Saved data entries
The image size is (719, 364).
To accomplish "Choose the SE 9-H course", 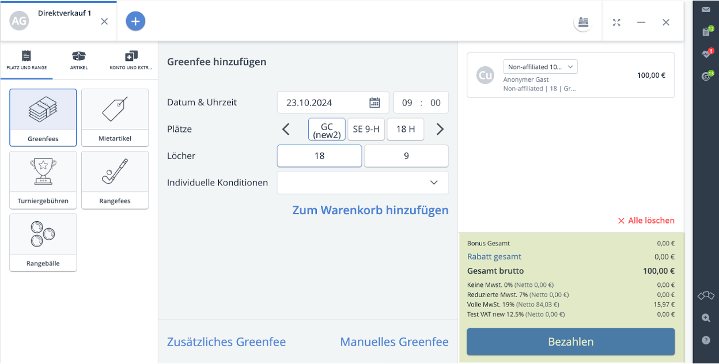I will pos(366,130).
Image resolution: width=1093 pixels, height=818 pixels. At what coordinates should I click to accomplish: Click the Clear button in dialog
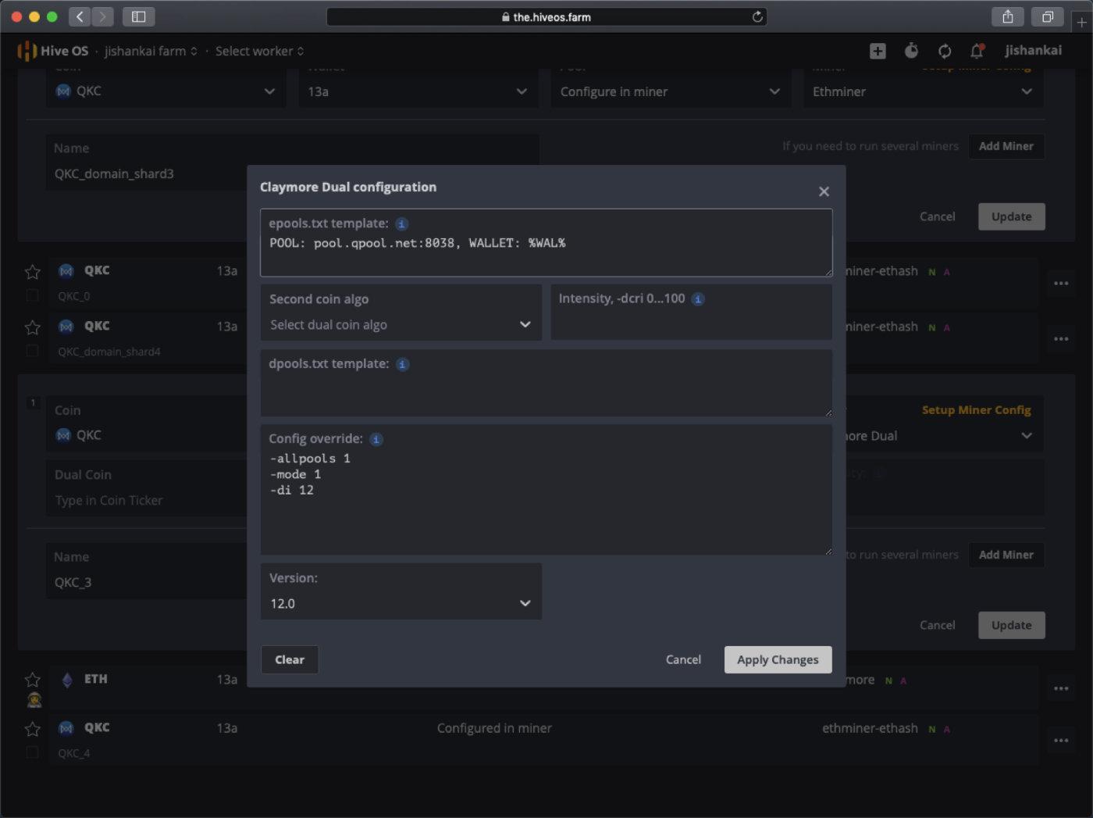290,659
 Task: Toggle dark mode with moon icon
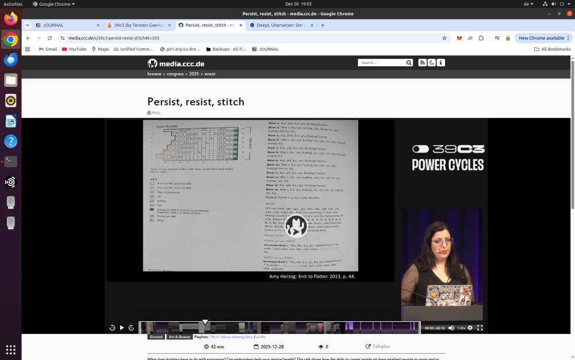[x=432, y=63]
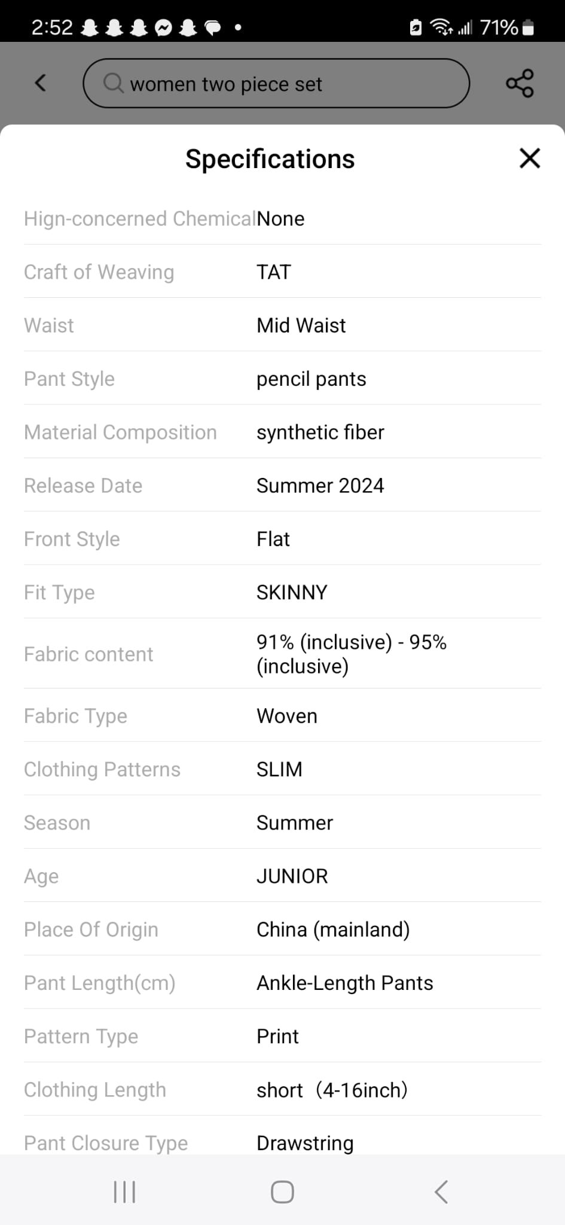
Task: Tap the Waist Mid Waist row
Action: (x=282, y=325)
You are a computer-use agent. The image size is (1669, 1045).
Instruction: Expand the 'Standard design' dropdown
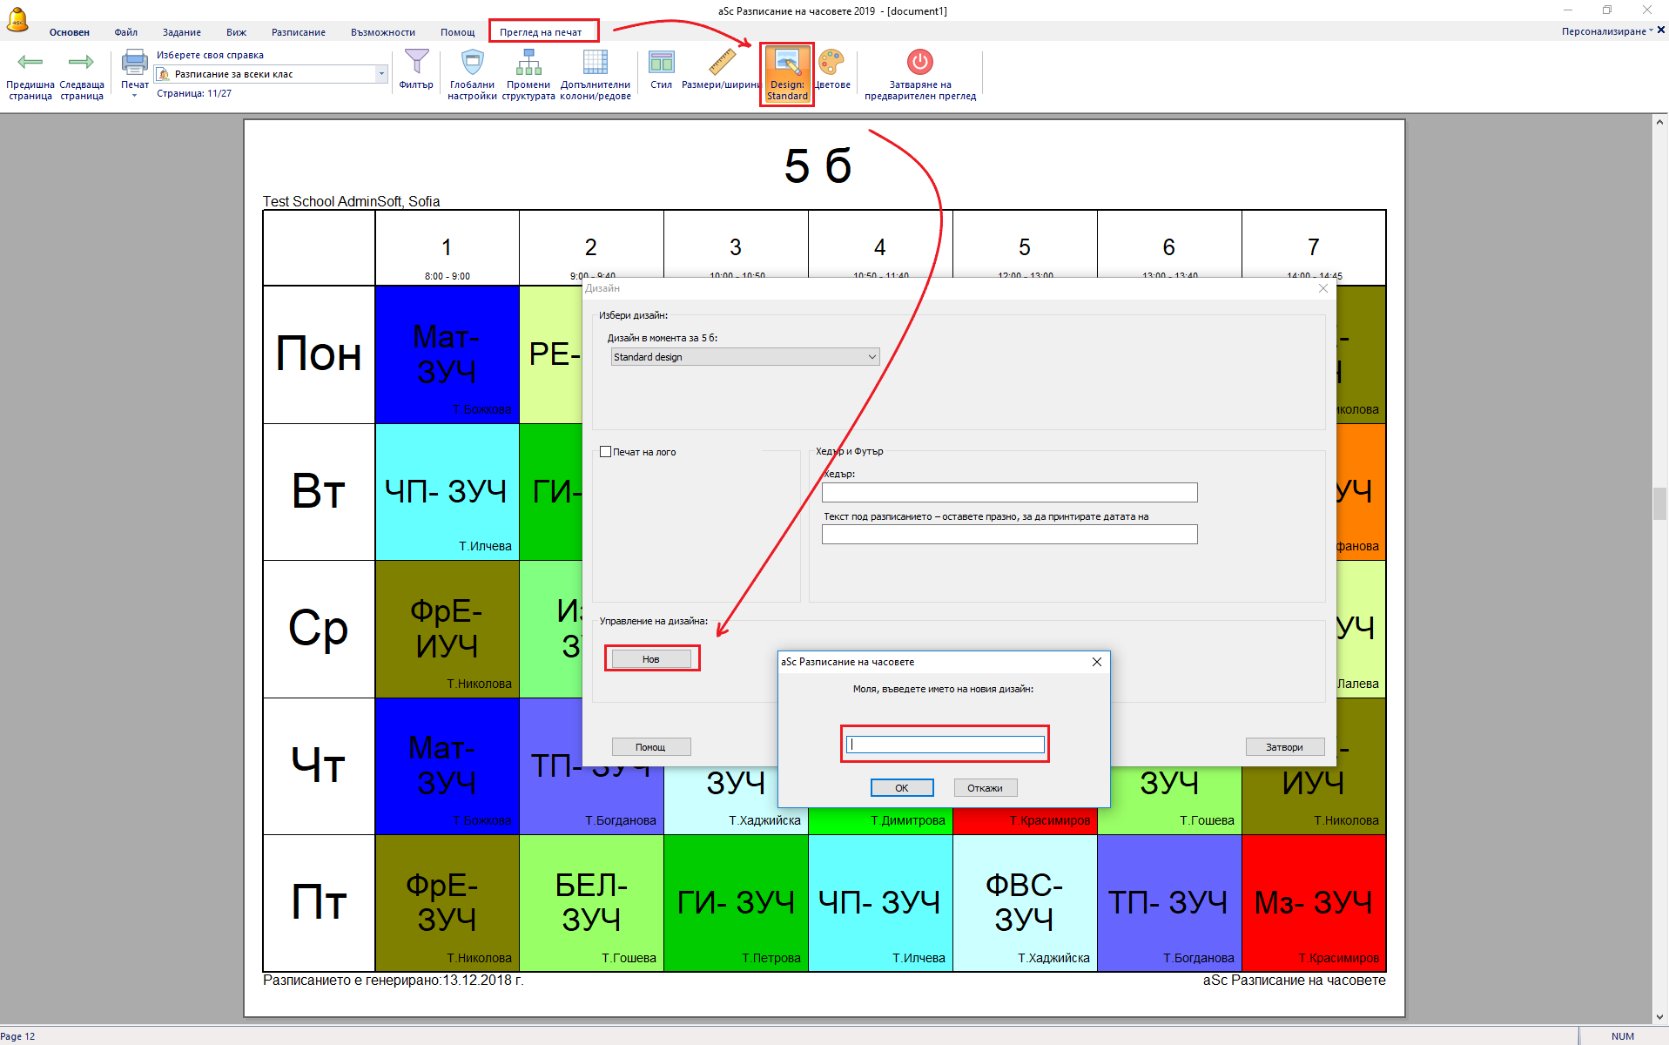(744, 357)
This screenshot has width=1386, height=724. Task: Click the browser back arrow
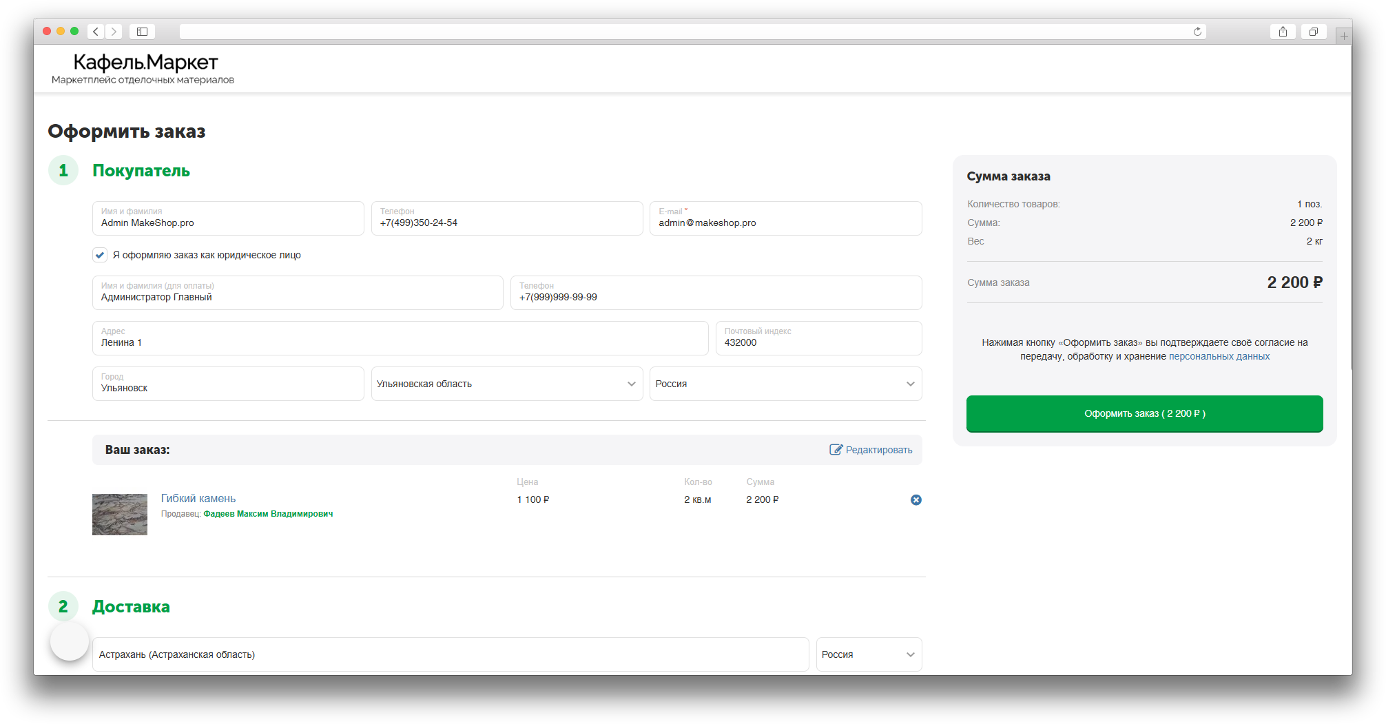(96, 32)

# Activity
Search the entries for the word "size", then gather every line that has it.

# Answer box
The image size is (719, 364).
You are a computer-use agent. The image size is (1669, 1045).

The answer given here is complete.